Economic sanctions against Iran are affecting the availability of essential and life-saving drugs in the country, forcing patients to turn to an unregulated black market. Dara Mohammadi reports.
“Some of my patients can’t get the drugs they need—they are left thinking that this is the end for them”, explains Daryoush Sharif (not his real name), a clinician working in Tehran. “Sometimes I have to collect money from my more well-to-do patients so that they [the poorer patients] can buy medication. It makes practising medicine in this country hard at the moment, having to observe people suffering like this.”
Sharif’s situation is not unfamiliar to many clinicians across Iran. US-led sanctions—imposed to force Iran’s hand into negotiations over its uranium-enrichment programme—have sent the country’s economy into a tailspin, taking the national drug supply with it. Although exemptions are in place for the trade of medical and humanitarian goods, the plummeting value of the rial (down 80% against the dollar since the beginning of 2012) and the reluctance of pharmaceutical companies and banks to risk severe fines or their reputation by dealing with Iran, have left the country severely short on drugs.
“The [drug supply] situation wasn’t that great before”, Sharif explains, “but these sanctions have made things worse. No doubt about it.” The supply of drugs is short for disorders across the board—from cancer to diabetes, heart disease to multiple sclerosis—and, when available, can be prohibitively expensive for many people: some drugs have increased in price by as much as three times over the past year. Patients who can afford these prices have stock-piled, further adding to the shortage. “Supply of expensive, imported drugs has been most affected, but sometimes even the cheapest drugs aren’t available”, he adds.
Unable to afford their much-needed and sometimes life-saving drugs, or turned away from empty pharmacies, patients have few options. One is to ask friends and family living abroad to send them drugs. But this is by no means straightforward: it requires doctors in other countries to contravene prescription laws and prescribe to an unseen patient; even if drugs are obtained, they need to be sent to neighbouring countries and carried over the Iranian border by hand.
Then there’s another option. Naser Khosrow Street, near the main bazaar in Tehran’s old city, has been the site of a small-scale black market for pharmaceuticals for decades, but Iran’s recent financial woes have seen it flourish of late. Although licensing and regulation laws don’t apply here—the drugs are often of poor quality or out of date—market laws certainly do: the combination of rampant demand and strangled supply has shot prices through the roof. Traders are purported to be selling drugs at up to four times their market price, casting the poorest populations further adrift.
Reza Malekzadeh was Iran’s Minister of Health from 1991 to 1993, and is currently professor of medicine at Tehran University of Medical Sciences. He explains to The Lancet that data are not yet available to quantify the exact effects of the sanctions in terms of morbidity or mortality, but that the problem is abundantly apparent to everybody in the country, especially to physicians. “The degree of suffering is huge”, he says. “We’re just trying to do our best for our patients. We don’t have the figures, but I can say that almost 60% of cancer patients in Iran—and we have about 50 000 cancer cases per year—are in trouble. If they can’t have therapy in time and we cannot treat them, then their survival will become shortened.”

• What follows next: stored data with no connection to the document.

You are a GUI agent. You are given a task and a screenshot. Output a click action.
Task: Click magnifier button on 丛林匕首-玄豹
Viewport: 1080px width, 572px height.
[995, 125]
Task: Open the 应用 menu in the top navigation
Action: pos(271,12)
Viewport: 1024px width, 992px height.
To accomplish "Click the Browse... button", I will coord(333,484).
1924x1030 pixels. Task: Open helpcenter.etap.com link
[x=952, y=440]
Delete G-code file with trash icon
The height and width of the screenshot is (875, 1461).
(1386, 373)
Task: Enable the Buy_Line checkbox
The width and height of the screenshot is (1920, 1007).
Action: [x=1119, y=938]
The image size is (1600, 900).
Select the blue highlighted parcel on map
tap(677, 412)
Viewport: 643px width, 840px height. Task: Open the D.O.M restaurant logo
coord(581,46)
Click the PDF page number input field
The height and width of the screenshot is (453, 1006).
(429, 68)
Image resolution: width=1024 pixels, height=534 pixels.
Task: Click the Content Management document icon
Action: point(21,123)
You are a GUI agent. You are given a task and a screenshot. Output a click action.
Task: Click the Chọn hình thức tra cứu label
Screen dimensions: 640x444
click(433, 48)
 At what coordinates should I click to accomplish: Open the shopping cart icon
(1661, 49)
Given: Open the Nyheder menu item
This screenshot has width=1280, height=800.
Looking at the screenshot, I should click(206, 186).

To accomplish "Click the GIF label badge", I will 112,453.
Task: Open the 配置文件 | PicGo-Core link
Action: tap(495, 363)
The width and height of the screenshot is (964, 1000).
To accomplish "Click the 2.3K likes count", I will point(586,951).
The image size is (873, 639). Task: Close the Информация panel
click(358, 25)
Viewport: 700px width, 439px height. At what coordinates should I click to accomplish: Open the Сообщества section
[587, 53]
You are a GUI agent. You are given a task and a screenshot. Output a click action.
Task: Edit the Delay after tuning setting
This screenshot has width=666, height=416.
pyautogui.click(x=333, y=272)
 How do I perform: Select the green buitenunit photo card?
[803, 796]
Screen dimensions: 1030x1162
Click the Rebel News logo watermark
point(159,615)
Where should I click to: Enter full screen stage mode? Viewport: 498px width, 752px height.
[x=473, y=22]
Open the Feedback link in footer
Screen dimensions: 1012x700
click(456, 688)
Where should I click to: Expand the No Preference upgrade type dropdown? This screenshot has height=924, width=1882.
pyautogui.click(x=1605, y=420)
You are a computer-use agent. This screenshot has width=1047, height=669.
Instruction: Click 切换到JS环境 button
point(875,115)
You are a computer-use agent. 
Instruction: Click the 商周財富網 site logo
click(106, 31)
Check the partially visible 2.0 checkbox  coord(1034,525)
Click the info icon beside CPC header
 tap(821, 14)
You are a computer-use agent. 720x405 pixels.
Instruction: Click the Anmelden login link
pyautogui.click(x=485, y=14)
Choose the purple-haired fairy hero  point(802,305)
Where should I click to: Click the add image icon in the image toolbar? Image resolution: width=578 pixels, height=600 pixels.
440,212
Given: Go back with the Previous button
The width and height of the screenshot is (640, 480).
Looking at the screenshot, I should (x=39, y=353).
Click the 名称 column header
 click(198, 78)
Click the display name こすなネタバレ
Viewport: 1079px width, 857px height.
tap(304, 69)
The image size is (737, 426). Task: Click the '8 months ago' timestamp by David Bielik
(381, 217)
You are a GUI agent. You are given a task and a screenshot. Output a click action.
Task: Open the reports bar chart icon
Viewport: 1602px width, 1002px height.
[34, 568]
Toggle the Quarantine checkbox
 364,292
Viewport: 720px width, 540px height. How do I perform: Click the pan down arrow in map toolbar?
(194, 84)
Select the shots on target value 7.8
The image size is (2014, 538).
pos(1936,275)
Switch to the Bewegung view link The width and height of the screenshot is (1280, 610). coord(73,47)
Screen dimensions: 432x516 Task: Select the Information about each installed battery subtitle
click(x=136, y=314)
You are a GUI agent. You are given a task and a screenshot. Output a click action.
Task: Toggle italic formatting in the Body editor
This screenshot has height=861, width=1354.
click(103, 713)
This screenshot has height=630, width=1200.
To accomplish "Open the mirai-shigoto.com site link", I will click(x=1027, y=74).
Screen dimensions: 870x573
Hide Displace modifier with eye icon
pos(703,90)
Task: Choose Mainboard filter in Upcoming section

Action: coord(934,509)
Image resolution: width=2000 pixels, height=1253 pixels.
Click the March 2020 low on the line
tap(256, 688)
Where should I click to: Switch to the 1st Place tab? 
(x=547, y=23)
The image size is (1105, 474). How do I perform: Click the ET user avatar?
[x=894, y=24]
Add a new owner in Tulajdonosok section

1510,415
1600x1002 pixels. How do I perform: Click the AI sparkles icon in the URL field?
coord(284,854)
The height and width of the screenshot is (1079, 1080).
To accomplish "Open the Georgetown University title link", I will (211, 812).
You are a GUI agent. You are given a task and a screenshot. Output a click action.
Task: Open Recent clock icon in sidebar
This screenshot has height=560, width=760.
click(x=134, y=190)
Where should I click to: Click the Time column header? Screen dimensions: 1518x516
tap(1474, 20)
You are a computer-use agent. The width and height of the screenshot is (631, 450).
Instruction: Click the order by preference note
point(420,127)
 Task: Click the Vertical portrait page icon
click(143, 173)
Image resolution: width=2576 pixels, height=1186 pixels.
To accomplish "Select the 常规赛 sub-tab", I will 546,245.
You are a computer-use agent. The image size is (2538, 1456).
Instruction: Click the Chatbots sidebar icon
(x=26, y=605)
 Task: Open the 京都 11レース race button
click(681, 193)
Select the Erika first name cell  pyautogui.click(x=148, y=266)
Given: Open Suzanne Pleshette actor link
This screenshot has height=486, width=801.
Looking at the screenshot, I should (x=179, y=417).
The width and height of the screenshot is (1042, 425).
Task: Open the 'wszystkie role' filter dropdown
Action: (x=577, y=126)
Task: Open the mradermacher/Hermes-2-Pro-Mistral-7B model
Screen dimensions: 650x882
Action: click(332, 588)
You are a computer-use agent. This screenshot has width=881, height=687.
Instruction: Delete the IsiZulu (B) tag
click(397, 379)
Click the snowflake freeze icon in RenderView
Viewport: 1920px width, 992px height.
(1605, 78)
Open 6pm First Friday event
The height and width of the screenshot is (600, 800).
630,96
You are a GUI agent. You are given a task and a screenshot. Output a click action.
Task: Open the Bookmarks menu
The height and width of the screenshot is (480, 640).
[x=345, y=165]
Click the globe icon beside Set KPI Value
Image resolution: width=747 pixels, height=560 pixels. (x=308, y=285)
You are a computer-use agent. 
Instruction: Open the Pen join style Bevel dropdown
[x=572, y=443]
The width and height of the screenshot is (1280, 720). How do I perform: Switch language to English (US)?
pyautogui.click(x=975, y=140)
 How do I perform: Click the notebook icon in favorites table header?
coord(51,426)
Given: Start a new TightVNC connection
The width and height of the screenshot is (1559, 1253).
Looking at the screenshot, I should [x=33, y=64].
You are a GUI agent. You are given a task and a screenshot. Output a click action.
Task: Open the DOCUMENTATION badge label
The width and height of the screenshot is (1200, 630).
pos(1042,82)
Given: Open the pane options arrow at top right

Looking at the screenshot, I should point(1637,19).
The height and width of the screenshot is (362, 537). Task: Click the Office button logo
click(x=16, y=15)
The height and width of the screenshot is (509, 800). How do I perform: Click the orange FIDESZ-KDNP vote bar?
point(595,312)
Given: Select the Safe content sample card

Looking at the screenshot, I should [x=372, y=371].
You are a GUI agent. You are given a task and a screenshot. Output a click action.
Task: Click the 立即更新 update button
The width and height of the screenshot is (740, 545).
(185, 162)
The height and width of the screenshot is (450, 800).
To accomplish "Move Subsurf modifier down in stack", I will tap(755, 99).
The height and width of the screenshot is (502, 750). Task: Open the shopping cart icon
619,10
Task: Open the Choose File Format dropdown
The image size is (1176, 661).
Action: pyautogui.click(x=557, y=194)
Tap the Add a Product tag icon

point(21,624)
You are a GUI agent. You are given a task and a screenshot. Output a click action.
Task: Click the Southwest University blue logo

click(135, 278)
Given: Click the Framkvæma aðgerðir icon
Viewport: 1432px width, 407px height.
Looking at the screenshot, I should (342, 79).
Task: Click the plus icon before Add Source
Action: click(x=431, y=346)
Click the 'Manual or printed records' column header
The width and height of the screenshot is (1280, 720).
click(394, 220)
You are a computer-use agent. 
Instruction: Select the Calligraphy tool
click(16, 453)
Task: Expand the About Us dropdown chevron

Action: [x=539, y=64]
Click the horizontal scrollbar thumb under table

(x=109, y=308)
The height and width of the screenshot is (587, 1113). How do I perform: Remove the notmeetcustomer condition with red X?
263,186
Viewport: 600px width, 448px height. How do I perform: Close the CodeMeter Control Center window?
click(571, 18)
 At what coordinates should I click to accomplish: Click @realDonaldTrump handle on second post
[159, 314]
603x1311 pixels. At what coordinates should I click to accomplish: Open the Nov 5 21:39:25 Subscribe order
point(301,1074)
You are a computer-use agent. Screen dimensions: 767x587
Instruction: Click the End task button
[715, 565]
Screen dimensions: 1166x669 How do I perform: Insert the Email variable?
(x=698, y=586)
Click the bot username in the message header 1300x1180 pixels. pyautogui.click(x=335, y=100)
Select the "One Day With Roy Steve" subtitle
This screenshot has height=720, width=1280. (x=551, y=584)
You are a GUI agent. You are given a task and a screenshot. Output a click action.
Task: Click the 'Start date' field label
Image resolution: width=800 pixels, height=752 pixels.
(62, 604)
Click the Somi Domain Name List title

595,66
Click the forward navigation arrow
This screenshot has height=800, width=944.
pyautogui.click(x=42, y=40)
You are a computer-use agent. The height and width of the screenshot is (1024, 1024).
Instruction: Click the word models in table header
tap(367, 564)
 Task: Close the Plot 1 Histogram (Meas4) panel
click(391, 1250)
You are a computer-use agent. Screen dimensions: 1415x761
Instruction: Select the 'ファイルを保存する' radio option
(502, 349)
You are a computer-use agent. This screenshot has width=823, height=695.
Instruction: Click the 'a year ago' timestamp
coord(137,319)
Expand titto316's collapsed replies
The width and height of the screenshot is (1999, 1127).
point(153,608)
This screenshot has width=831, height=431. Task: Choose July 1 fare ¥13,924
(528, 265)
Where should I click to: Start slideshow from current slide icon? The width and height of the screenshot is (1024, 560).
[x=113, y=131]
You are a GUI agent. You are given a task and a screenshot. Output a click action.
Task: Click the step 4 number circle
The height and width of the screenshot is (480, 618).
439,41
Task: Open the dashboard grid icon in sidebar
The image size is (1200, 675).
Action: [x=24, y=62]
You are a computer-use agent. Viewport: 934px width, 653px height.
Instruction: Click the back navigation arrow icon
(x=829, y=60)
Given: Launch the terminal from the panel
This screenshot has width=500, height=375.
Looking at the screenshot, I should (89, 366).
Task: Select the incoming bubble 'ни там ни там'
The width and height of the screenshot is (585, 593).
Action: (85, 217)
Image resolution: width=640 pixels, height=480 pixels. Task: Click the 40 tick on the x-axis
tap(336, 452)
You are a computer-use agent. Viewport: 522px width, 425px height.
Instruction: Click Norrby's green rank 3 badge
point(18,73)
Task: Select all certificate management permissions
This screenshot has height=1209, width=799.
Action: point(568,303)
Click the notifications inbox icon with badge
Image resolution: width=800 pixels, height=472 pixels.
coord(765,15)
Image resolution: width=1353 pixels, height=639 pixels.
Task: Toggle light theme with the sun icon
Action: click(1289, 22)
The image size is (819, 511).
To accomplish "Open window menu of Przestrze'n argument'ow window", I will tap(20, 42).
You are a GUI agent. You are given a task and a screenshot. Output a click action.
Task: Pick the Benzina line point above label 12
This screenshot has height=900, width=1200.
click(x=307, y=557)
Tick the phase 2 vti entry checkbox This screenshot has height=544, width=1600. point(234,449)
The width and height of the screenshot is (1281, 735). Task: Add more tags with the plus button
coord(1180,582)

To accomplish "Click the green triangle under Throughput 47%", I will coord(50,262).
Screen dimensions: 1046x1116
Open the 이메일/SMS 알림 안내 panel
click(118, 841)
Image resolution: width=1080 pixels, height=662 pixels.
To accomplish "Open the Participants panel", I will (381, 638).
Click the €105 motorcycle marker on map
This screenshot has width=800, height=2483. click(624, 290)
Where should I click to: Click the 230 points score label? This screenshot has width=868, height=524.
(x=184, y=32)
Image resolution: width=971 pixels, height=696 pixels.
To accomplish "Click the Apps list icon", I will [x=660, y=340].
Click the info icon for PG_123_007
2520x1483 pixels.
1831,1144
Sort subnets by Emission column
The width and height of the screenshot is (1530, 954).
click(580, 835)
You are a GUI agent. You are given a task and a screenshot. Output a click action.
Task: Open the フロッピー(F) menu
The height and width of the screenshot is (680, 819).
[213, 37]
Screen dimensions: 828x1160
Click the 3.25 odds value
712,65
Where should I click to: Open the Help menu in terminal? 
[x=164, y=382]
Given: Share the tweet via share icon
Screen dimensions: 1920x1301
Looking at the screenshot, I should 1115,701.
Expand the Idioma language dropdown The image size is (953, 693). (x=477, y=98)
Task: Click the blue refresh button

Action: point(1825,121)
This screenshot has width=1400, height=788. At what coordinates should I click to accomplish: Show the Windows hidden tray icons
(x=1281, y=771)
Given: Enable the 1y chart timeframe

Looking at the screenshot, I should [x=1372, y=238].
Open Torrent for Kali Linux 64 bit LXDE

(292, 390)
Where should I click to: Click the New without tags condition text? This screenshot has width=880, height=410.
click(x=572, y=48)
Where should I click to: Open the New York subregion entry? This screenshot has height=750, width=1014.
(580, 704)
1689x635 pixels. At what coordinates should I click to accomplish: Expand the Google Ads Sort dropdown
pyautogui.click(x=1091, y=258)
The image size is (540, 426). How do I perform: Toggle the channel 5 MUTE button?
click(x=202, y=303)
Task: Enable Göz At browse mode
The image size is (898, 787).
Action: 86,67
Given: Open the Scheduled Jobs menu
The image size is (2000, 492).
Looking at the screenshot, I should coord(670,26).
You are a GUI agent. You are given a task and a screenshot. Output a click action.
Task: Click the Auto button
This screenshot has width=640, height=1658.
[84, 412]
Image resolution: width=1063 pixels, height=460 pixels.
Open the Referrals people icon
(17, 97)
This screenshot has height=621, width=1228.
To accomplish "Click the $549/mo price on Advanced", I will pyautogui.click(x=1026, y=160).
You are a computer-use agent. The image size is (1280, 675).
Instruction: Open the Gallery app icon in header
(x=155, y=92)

Iran produces about 90% of its own drugs, but its domestic market is also struggling. Malekzadeh explains how Iranian pharmaceutical companies are finding it difficult to bring in active ingredients from abroad, pointing out that sanctions on shipping insurance make movement of any purchased goods practically impossible. The purchasing of medical equipment is also becoming increasingly difficult. “We are not even able to buy endoscopy instruments, which are very simple things”, he says, emphasising the need for western governments to reassess the logistics of these exemptions, to make sure that they truly work. “To us, it seems like western powers have decided to punish the Iranian people.”
Malekzadeh is not the only Iranian thinking like this. Sharif sums up the feelings among him and his colleagues at the clinic-level: “These sanctions are more than against the government—the effect is now on the people.”
As The Lancet went to press, negotiations were ongoing between Iran and India for the purchase of some 28 types of drugs. With the medical crisis unfolding across much of the country, and the ill-feeling brewing towards the west, it seems that such a shipment is much needed.